At Greenpeace, we learnt and copied. People wanted to engage in the real world, not just with online petitions, and their real world. Our campaigns became more targeted to local issues. Global warming was made real by focusing on shortening skiing seasons affecting local incomes, bugs killing maple trees affecting syrup production, flood risks in coastal areas, pollution from coal power stations affecting children’s health. Supporters hosted house parties to engage friends and neighbours. They organised community events and protests. And they raised money. Digital was just the tool they used to organise, in the real world.

What was significant was the organisation starting to value supporters not just for their money, but for the part they could play in the mission. And listening and learning from them how best to engage people in the issues, and what they could do themselves.
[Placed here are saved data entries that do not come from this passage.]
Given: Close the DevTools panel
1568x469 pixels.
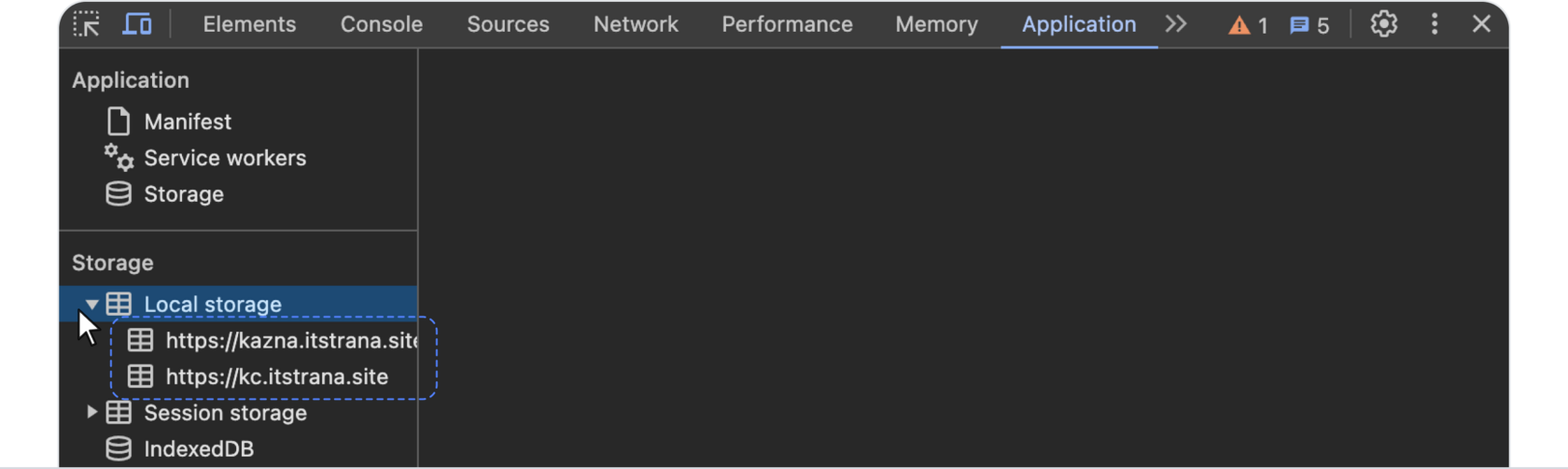Looking at the screenshot, I should (1481, 24).
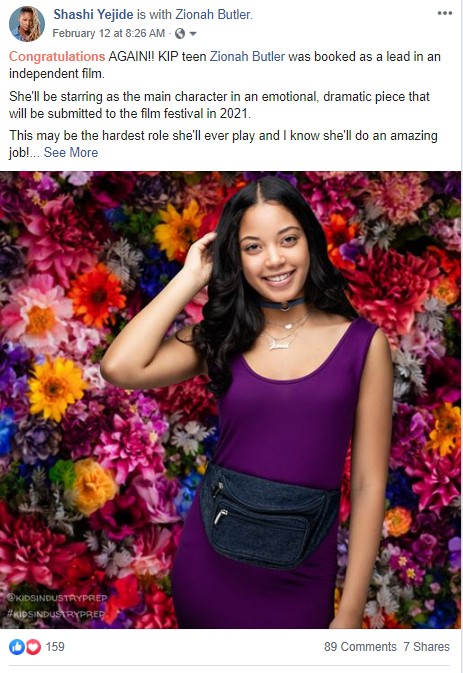Screen dimensions: 463x673
Task: Open the Zionah Butler mention in post text
Action: click(x=247, y=57)
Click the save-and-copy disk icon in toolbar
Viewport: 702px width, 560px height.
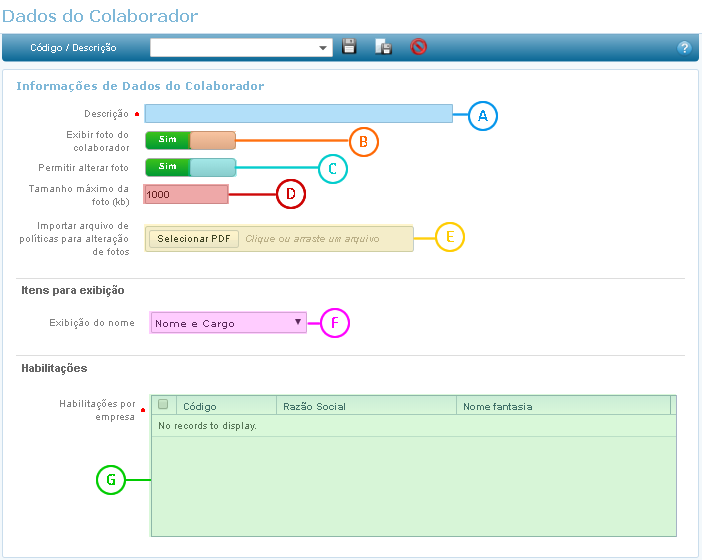coord(382,47)
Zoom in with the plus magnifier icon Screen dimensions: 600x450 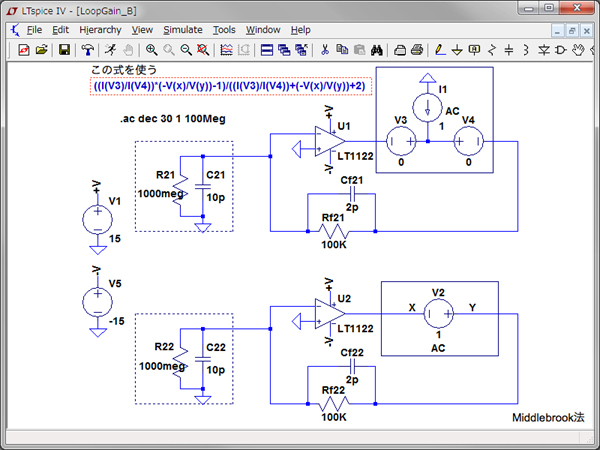tap(151, 49)
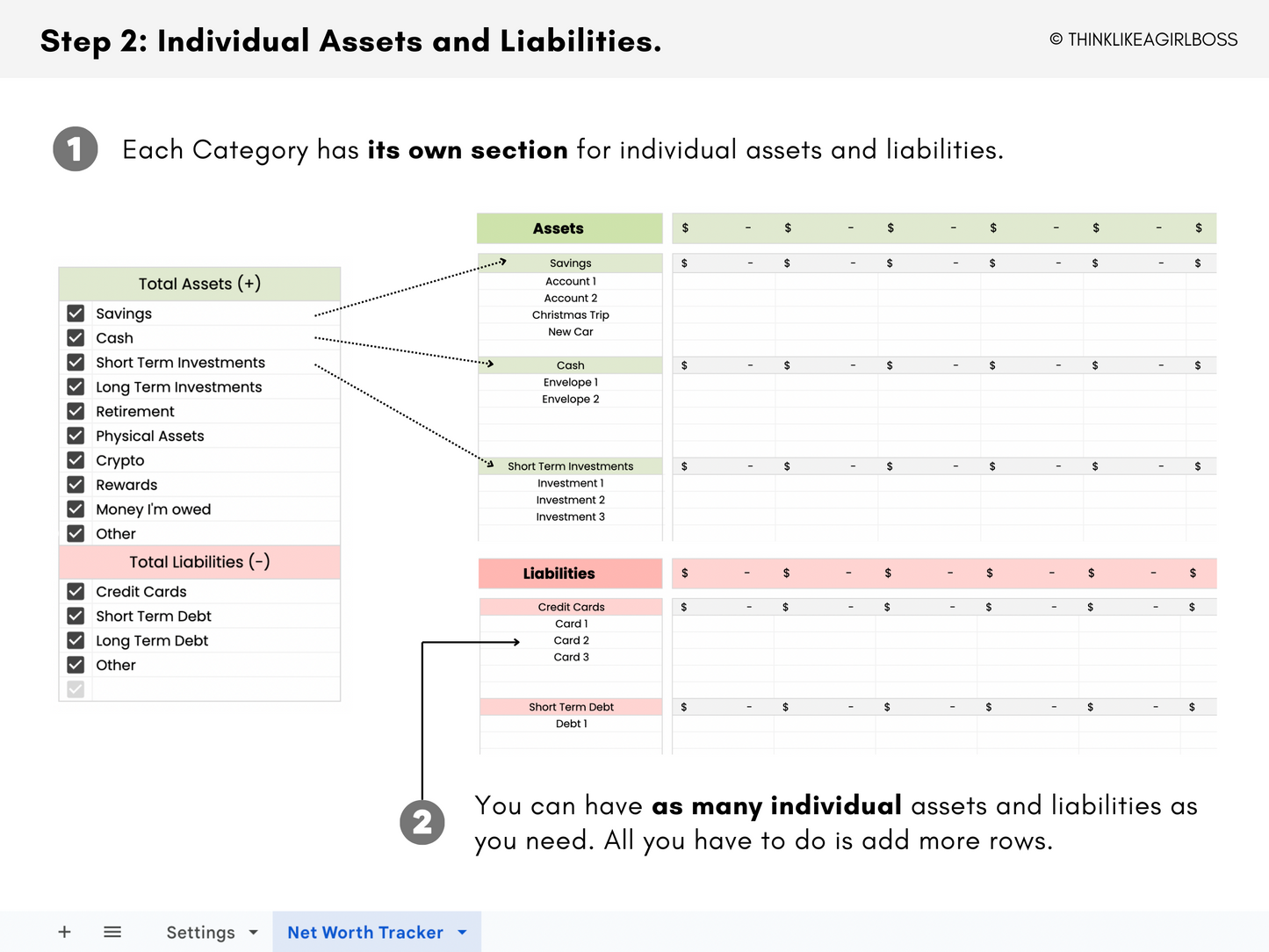The image size is (1269, 952).
Task: Uncheck the Short Term Investments checkbox
Action: click(x=76, y=362)
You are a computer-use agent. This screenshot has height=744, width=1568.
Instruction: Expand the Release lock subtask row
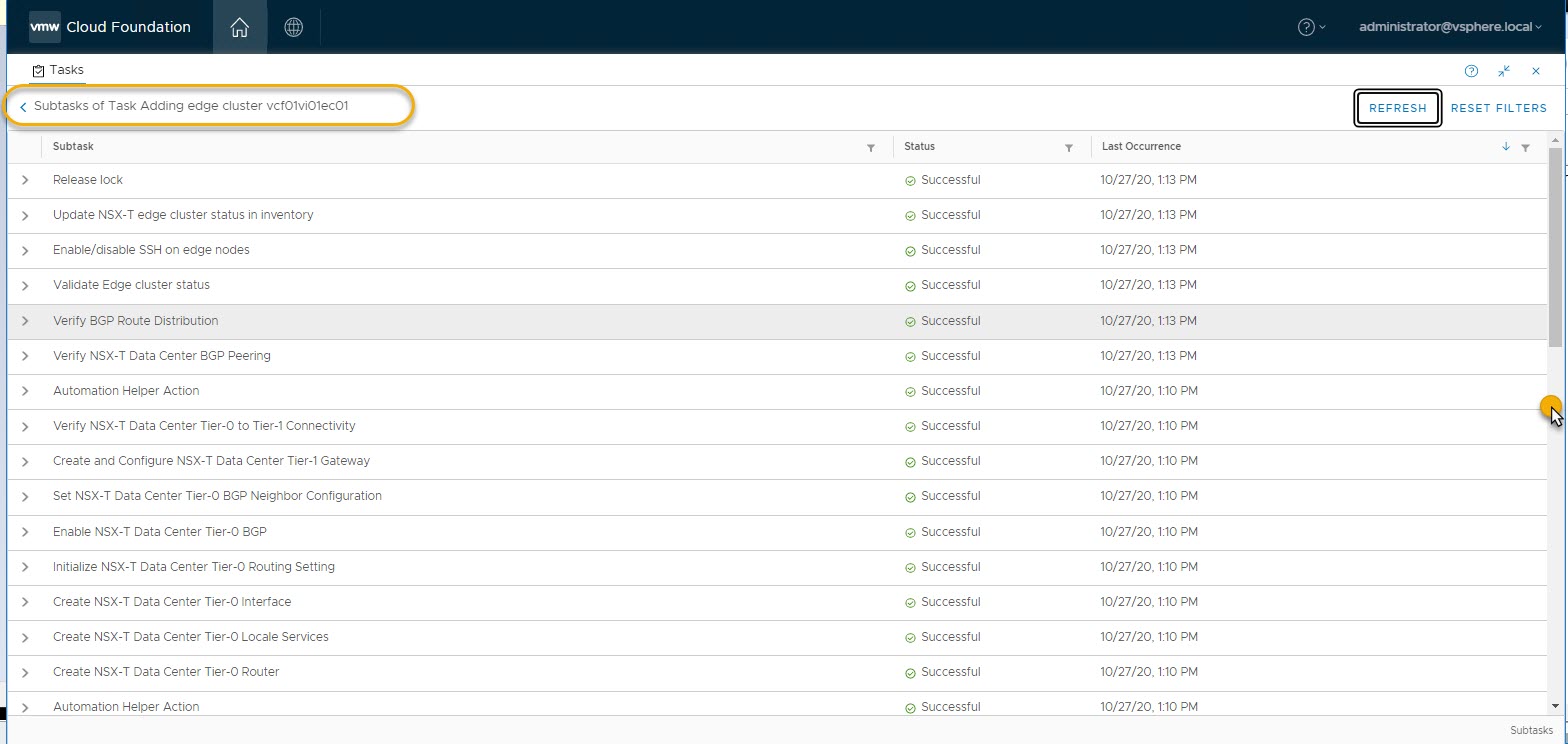[x=25, y=181]
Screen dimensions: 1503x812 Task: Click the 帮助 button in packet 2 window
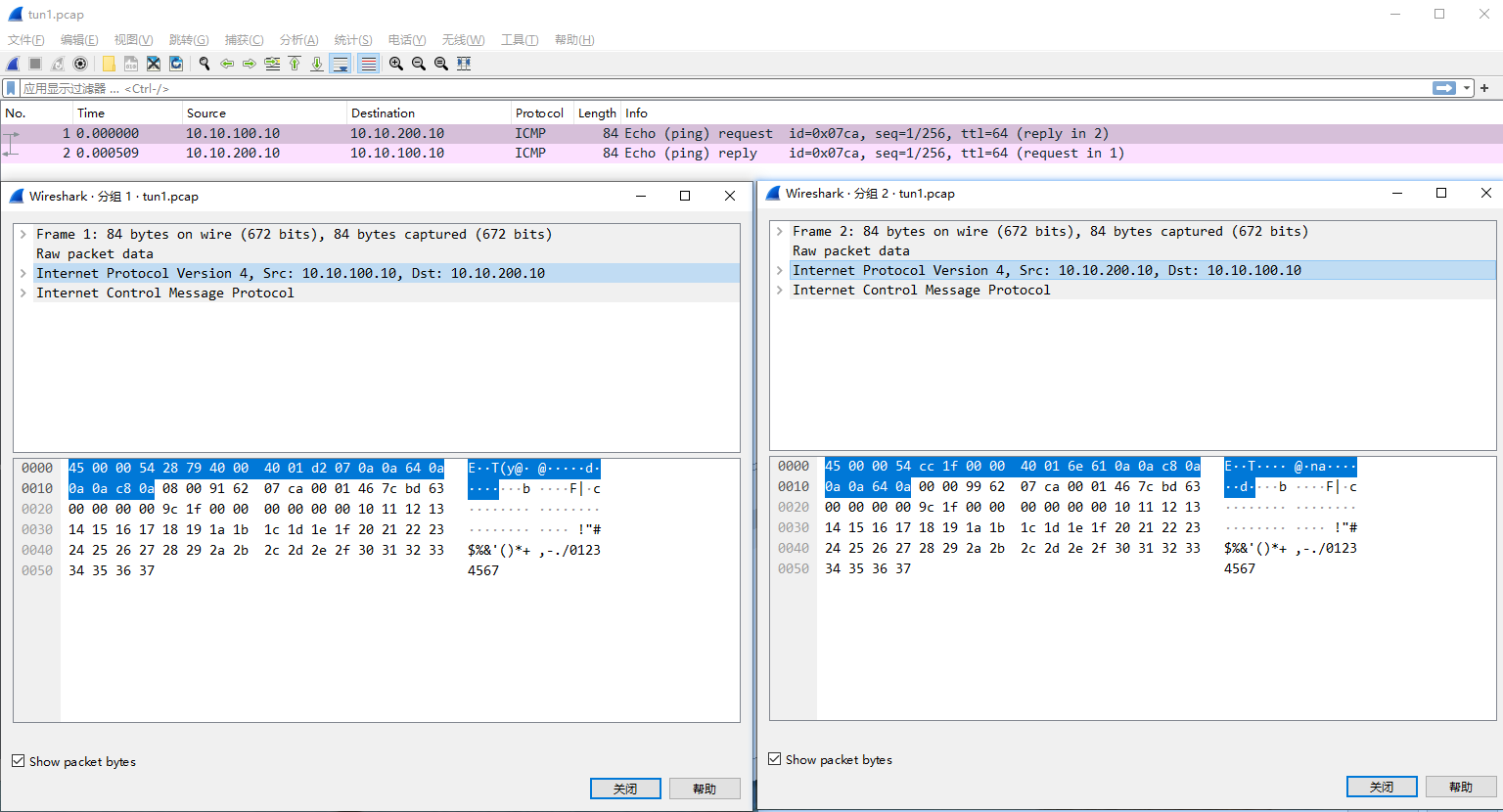pyautogui.click(x=1460, y=787)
“The key to organizing people” said Gregory Galluzzo, a Jesuit organizer and disciple of Saul Alinsky who taught Barack Obama, “is to listen to what they said the issues are, and then either nudge them to live up to their standards or get them to understand the source of their pain and how they could organize to eradicate it”.

Maybe you’re a fundraiser in an organisation that doesn’t campaign. It would be lazy to think this can’t apply to you. In the end, we want to enable people to make a difference to the issues they care about – the mission. Our role is to help make that happen, and help make that real for them. Our future fundraiser’s role means being skilled at listening, at getting people involved, engaged and motivated, and helping them identify what they can do to make the difference they want to make. If you can’t think what that might look like, maybe your supporters can.